- Questions:
**a)** According to the Monet essay, for how many years did Monet live on his garden property?
**b)** Please reproduce everything in the Monet essay from "The tight small" down to "from the exhibition.".
**c)** Summarize the Monet essay in two sentences.

- Given text:
####################
Is there more than one Monet?

A Monet is a Monet is a Monet – or is it? If we only think of Claude Monet as an impressionist painter then there are paintings in his life’s work that one might be reluctant to claim as a good representation of Monet’s work. In this sense, I am going to propose that there is more than one Monet when considering his work and also that he has offered us more than he is usually given credit.

The tight small dabs of sometimes pure colour associated with the “impressionist years” and his large lily paintings come from different approaches and the latter from a mature use of all that he knew. I come to this understanding following my visit to “Claude Monet’s Secret Garden” exhibition at the Vancouver Art Gallery which has a dozen or so works from his impressionist period and then goes on to focus on his late years of painting when he was troubled by cataracts and a legitimate fear of having surgery at the time.

The impressionist paintings are of medium size, easily portable and distinctive in their approach using small short brushstrokes and dabs of colour to capture the effects of light on a landscape. Here are a couple of my favourites from the exhibition.

Snow Effect, Sunset by Claude Monet 1875

Field of Yellow Irises at Giverny by Claude Monet 1887

Later Monet lived on his garden property for 40 years. This is where he started to study light in its deeper complexities. This is where he observes light changing every seven minutes and lamented that if he didn’t finish a work one day the next could not be counted on to give him the same conditions to continue the work. To compensate, he worked on up to 20 prepared canvases at one time changing them out as the light shifted or if the day was different.
####################
- Supplied entries:
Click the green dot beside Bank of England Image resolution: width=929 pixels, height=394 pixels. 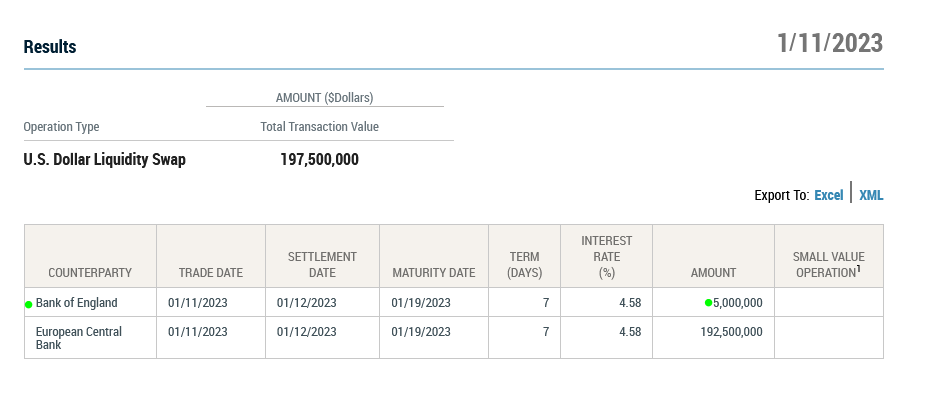click(x=28, y=304)
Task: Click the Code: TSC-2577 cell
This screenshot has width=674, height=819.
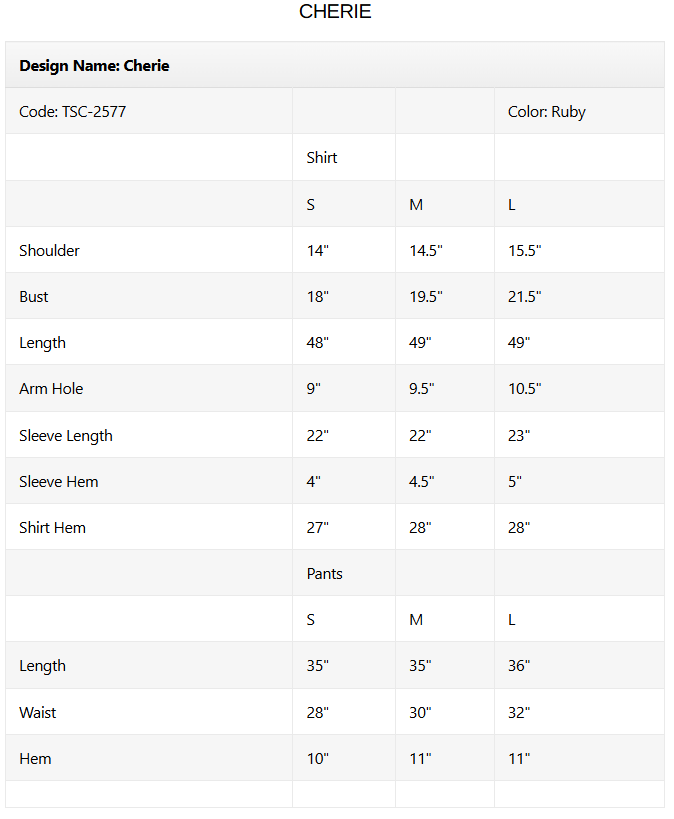Action: tap(73, 112)
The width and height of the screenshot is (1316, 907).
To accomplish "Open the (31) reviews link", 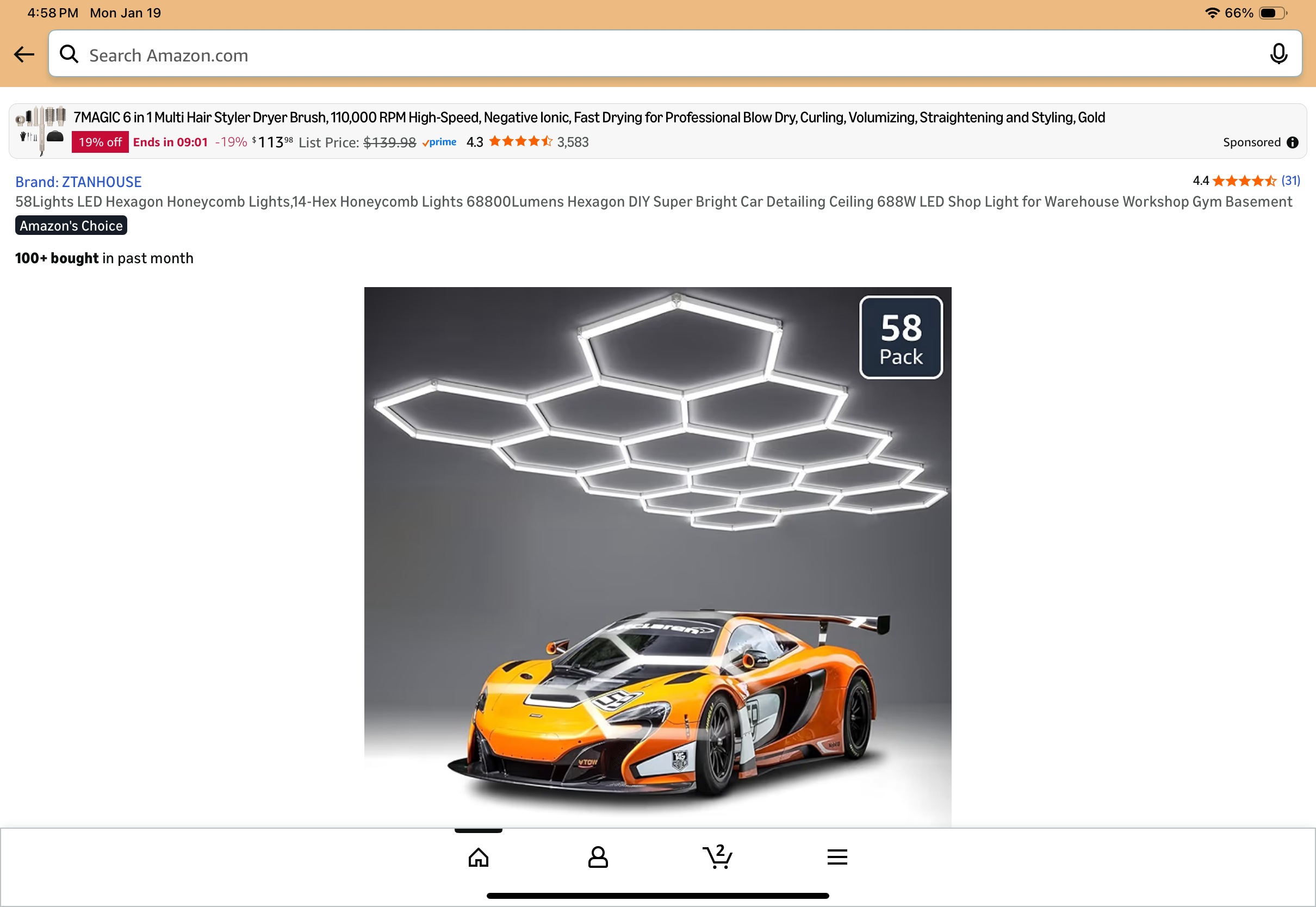I will point(1290,181).
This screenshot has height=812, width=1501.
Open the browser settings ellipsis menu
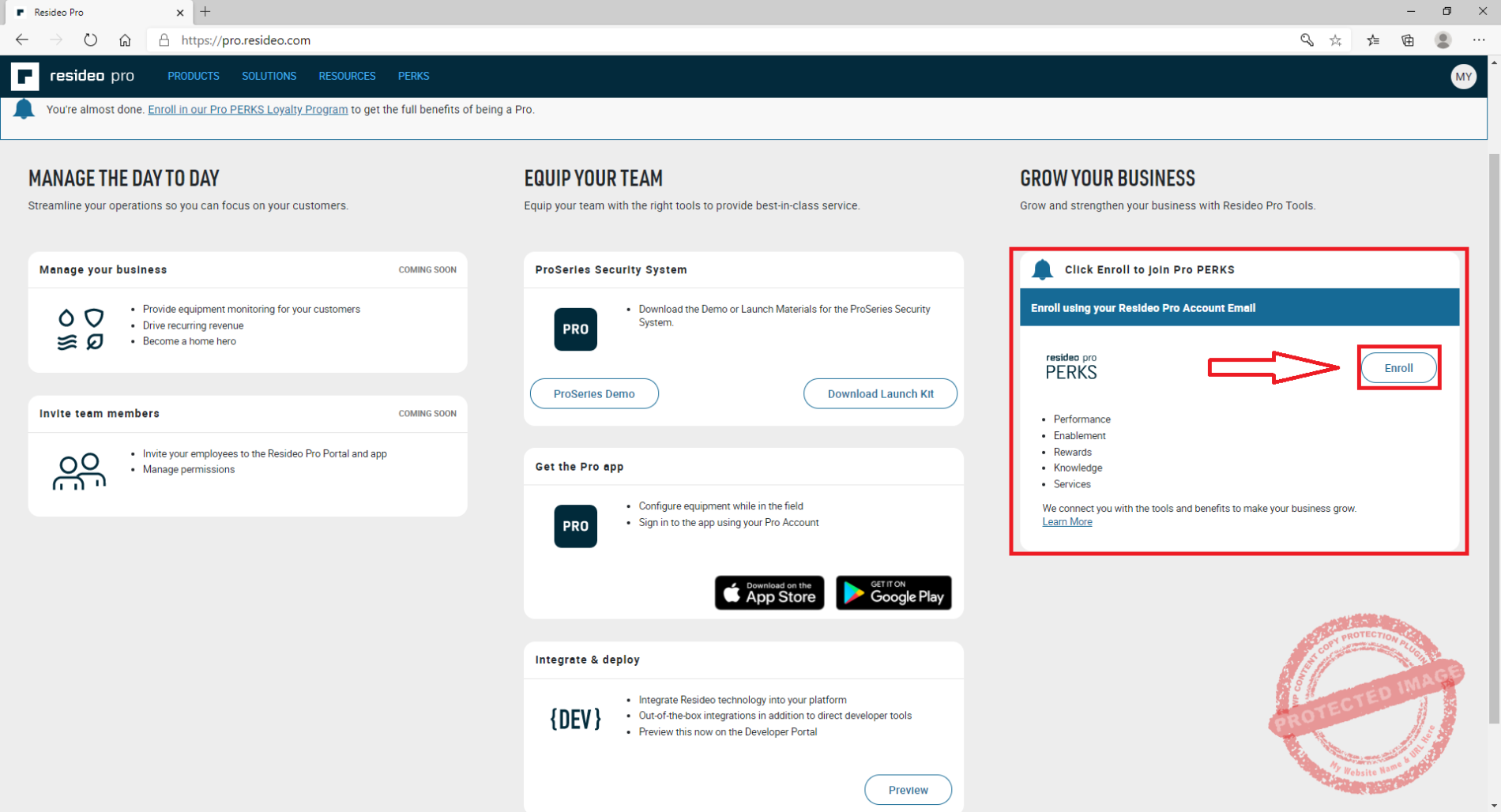coord(1479,40)
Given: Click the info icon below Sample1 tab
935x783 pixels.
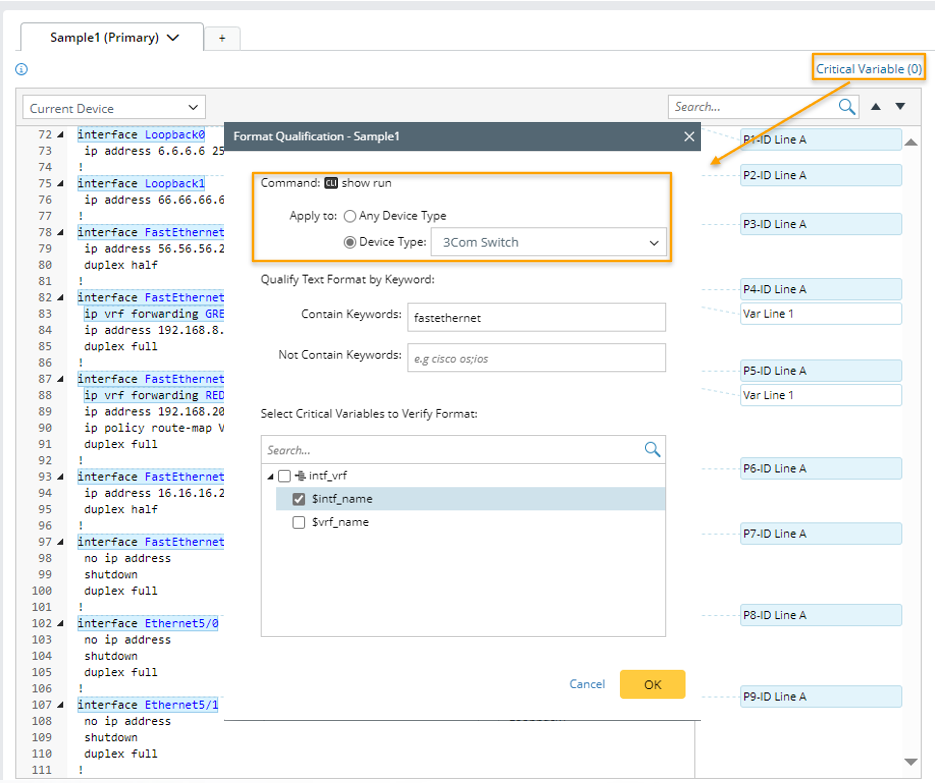Looking at the screenshot, I should pyautogui.click(x=22, y=70).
####################
- Task-by-task answers:
**a)** 40 years.

**b)**
The tight small dabs of sometimes pure colour associated with the “impressionist years” and his large lily paintings come from different approaches and the latter from a mature use of all that he knew. I come to this understanding following my visit to “Claude Monet’s Secret Garden” exhibition at the Vancouver Art Gallery which has a dozen or so works from his impressionist period and then goes on to focus on his late years of painting when he was troubled by cataracts and a legitimate fear of having surgery at the time.

The impressionist paintings are of medium size, easily portable and distinctive in their approach using small short brushstrokes and dabs of colour to capture the effects of light on a landscape. Here are a couple of my favourites from the exhibition.

**c)** The writer proposes that there is more than one Monet, because the small dabs of color from his impressionist years and his large lily paintings come from different approaches. After seeing the "Claude Monet's Secret Garden" exhibition at the Vancouver Art Gallery, the writer describes how Monet studied light's deeper complexities on his garden property and worked on up to 20 canvases at once as the light shifted.